Region Sterngartl-Gusental schaffte eigens markiertes Moutainbikenetz

Bgm. Karin Kampelmüller (LEADER-Obfrau Region Sterngartl Gusental), Georg Fröhlich (Mountainbike Guide), Michael Pillwax (Obmann Reitwegregion Mühlviertler Sterngartl), Franz Schwarzenberger (Dienststellenleiter Landwirtschaftskammer Linz & Urfahr), Oberforstrat Gerhard Aschauer, (Leiter des Forstes der Bezirkshauptmannschaft Urfahr Umgebung), und Martina Birngruber (GF LEADER-Region Sterngartl Gusental).
  • Bgm. Karin Kampelmüller (LEADER-Obfrau Region Sterngartl Gusental), Georg Fröhlich (Mountainbike Guide), Michael Pillwax (Obmann Reitwegregion Mühlviertler Sterngartl), Franz Schwarzenberger (Dienststellenleiter Landwirtschaftskammer Linz & Urfahr), Oberforstrat Gerhard Aschauer, (Leiter des Forstes der Bezirkshauptmannschaft Urfahr Umgebung), und Martina Birngruber (GF LEADER-Region Sterngartl Gusental).
  • Foto: Michael Enzenhofer
  • hochgeladen von Gernot Fohler

URFAHR-UMGEBUNG. Die wachsenden Zahlen bei Mountainbikern und der Versuch, diese auf markierten Wegen zu kanalisieren, veranlasste die Region Sterngartl-Gusental ein Mountainbikenetz in der Region auszuarbeiten.

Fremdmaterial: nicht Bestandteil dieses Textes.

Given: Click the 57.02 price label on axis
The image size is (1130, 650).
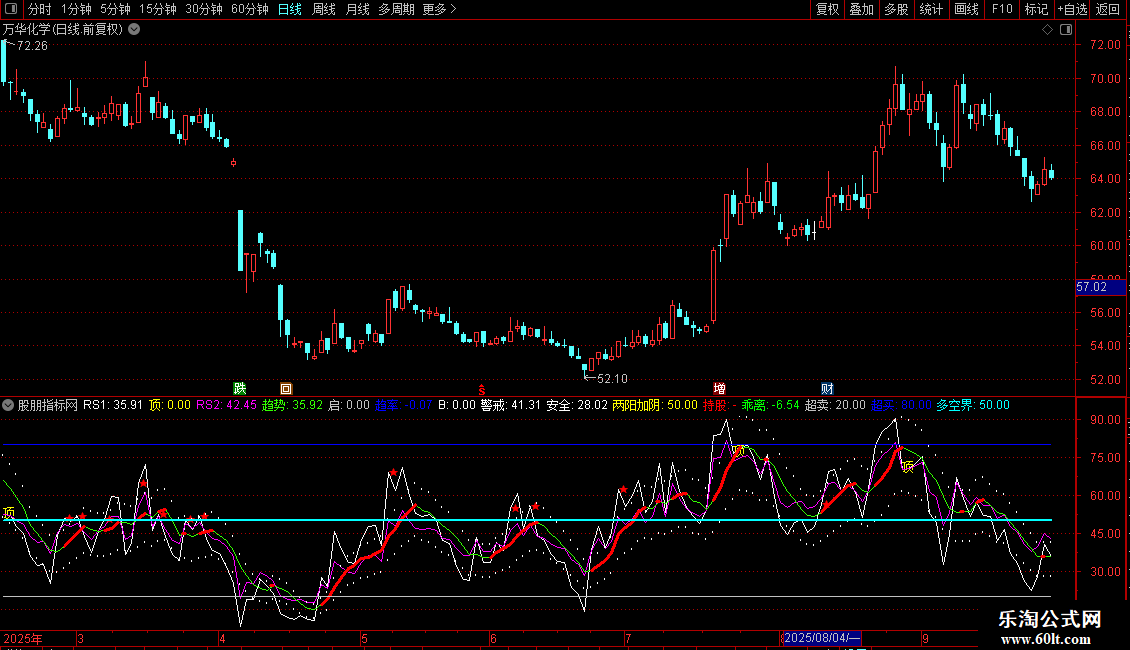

Leader-Obfrau Bürgermeisterin Karin Kampelmüller: „Alle Gemeinden der Region Sterngartl Gusental tragen das umfassende Regionsprojekt inhaltlich und finanziell mit und arbeiten intensiv an der Routenführung vor Ort“. Da die Region mit einer Vielzahl an öffentlichen Wegen ausgestattet ist, die sich perfekt für das Mountainbiken nutzen lassen, sind private Gestattungsverträge rar. Auch weite öffentliche Teile des Reitwegenetzes werden miteinbezogen. Die Grundkonzeption stammt von Erwin Schabes, der schon das Reitwegenetz etabliert hat und selbst leidenschaftlicher Mountainbiker ist.

Fairplay-Regeln

Der Obmann des Reitvereins, Michael Pillwax, weiß die Synergie zu schätzen: „Eine Mehrfachnutzung der Wege durch Sportarten wie Reiten, Mountainbiken und Wandern wird europäisch forciert.“ Auch rechtlich wurde die Mehrfachnutzung vom OÖ Tourismus untermauert. „Dieses Projekt lässt sich aber nicht umsetzen, sofern nicht Vertreter der Jagd, Forst, Landwirtschaft, Radprofis und aus dem Tourismus mit an Bord sind. Darum wurde eine Steuerungsgruppe eingerichtet, die sich um die spezifischen Belange wie Fairplay-Regeln auseinandersetzt,“ sagt Geschäftsführerin Martina Birngruber.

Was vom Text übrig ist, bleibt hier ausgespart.